AI-related information governance-driven risks, moved from the fifth most cited spot in 1Q25 to the fourth rank in Q2, and Shadow AI moved into the top 5 as the popularity and ease-of-access to public AI tools soars, and organizations face challenges in effectively monitoring its use.
Prioritizing Cost Optimization
In the current environment, executive leaders are increasingly emphasizing cost optimization. However, cost-cutting measures that are rushed or poorly planned can also pose a risk to organizations.
“Executive leaders expect ERM to play a critical role by thoroughly evaluating how policy changes could affect organizational performance, risk exposure, internal controls, and overall business strategy,” said Takkar. “Half of executive leaders Gartner surveyed indicated that they depend on qualitative insights from internal teams, such as compliance and ERM to guide them.”
To effectively gauge the impact of cost-reduction strategies on operations, risk profile, key strategic initiatives and long-term growth, risk leaders should use qualitative assessment methods to evaluate actions. For instance, if delaying a key strategic initiative is a potential approach, take these three steps to fully evaluate the impact:
- Assess how changes affect strategic goals, short- and long-term business risk profile. Ask if delayed action adversely impacts a key strategic transformation that will sustain or create strategic value.
- Identify options to stay focused on key transformative initiatives. Consider the potential of collaborating with executive management to allocate resources or adjust other strategic goals to sustain an initiative that could be cut.
- Develop performance and strategic metrics to trigger adjustments to cost reduction.

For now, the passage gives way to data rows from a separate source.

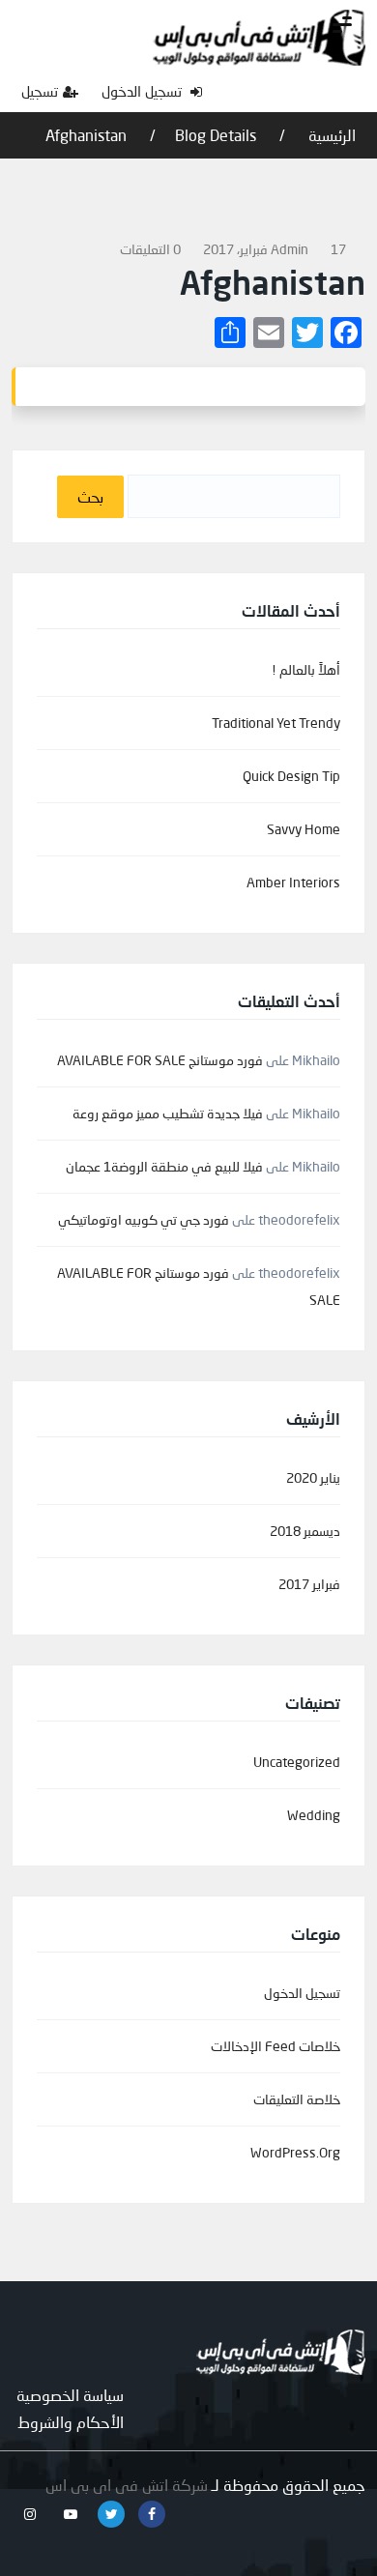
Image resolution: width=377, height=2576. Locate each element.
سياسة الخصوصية (70, 2395)
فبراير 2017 (309, 1584)
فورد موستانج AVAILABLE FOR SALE (160, 1060)
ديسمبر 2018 (305, 1530)
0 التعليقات (150, 249)
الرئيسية (330, 135)
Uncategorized (296, 1761)
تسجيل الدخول (144, 91)
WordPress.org (295, 2152)
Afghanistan (86, 135)
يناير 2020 (313, 1477)
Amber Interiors (293, 882)
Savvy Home (303, 829)
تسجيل (39, 91)
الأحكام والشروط (70, 2422)
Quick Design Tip (291, 775)
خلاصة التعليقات (296, 2099)
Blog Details (215, 135)
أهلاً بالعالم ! (306, 669)
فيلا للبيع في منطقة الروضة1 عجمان (164, 1166)
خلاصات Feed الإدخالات (275, 2046)
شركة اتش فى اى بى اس (126, 2484)
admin (289, 249)
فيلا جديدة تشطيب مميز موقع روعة (167, 1113)
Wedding (313, 1815)
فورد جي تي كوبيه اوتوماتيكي (143, 1219)
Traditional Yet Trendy (276, 722)
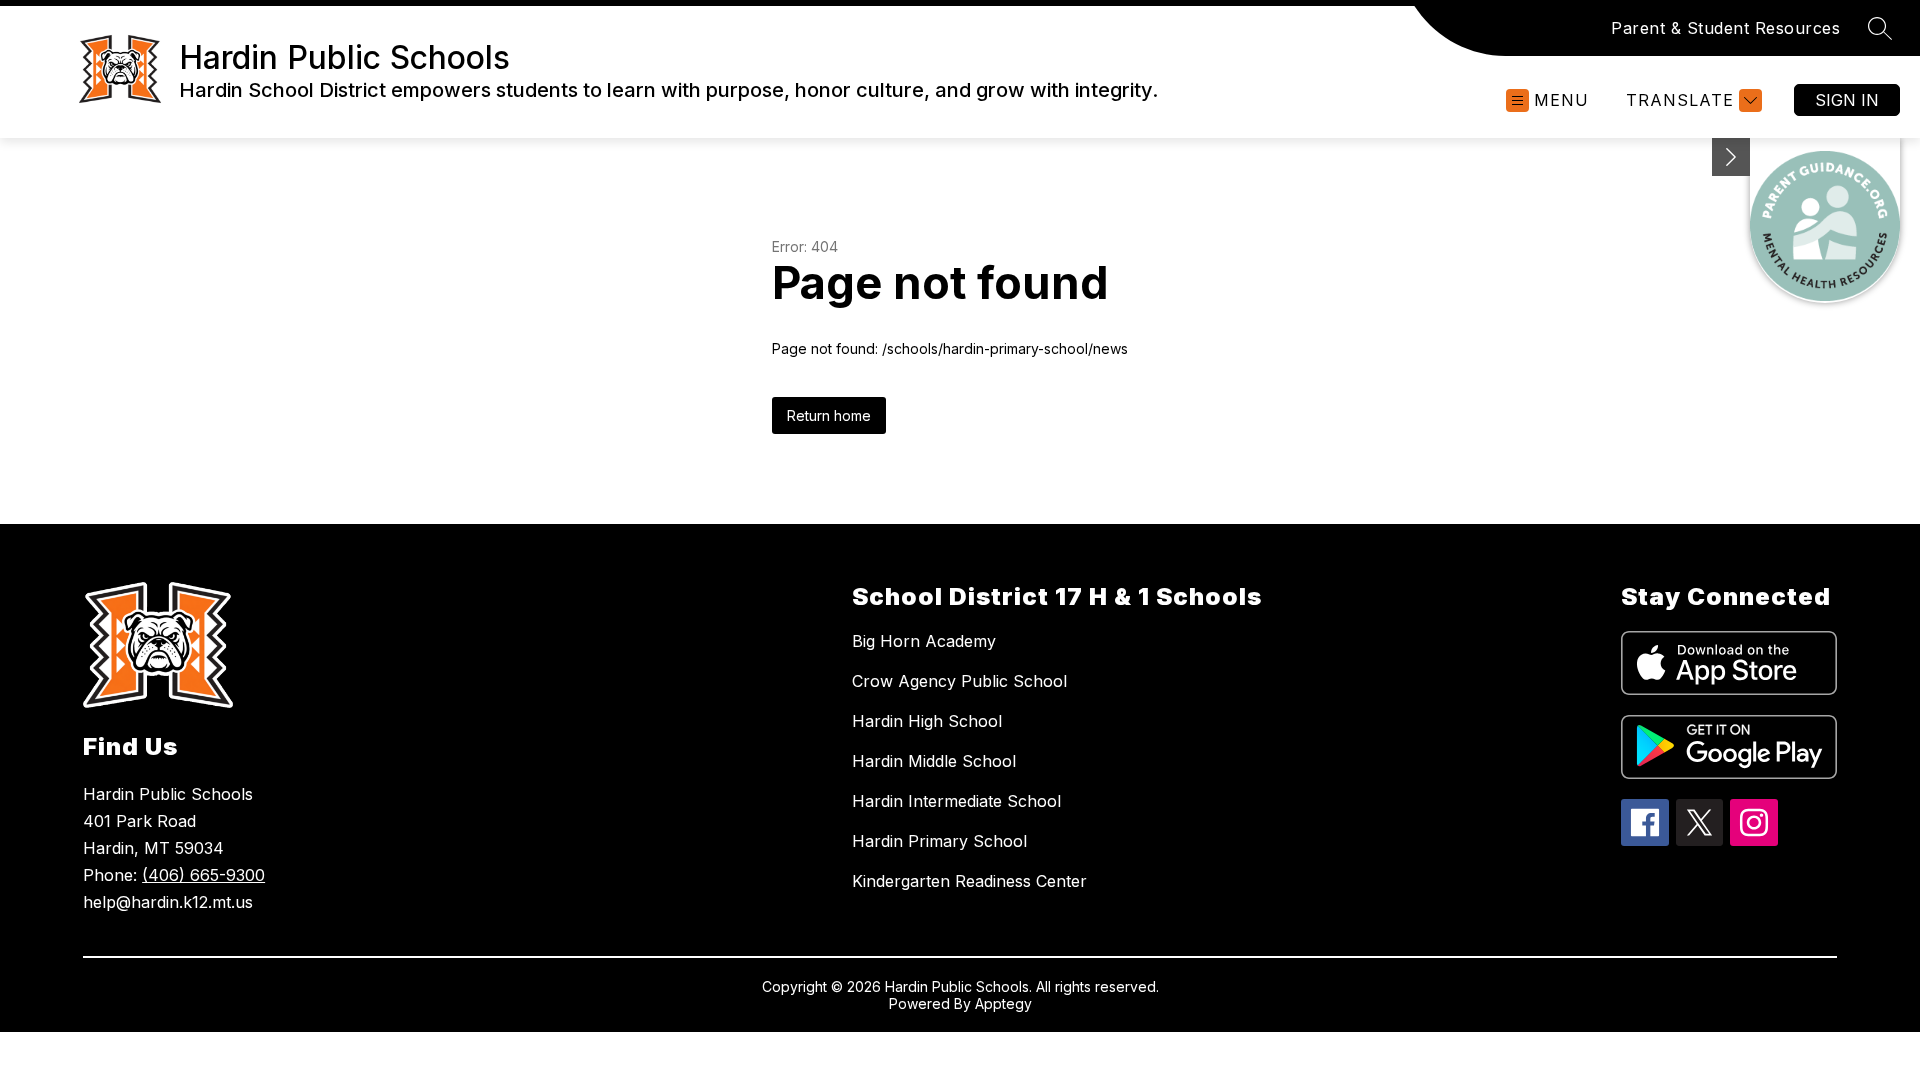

Consider whether a timely threshold trigger of market share or portfolio growth indicate revaluating a potential delay.
“Broad, rapid cost reductions that fail to consider their impact on both immediate and long-term risk profiles and strategic objectives may ultimately diminish efficiency and outweigh potential savings,” said Takkar. “Organizations that identify and manage risk actions will better protect their organization from current economic challenges.”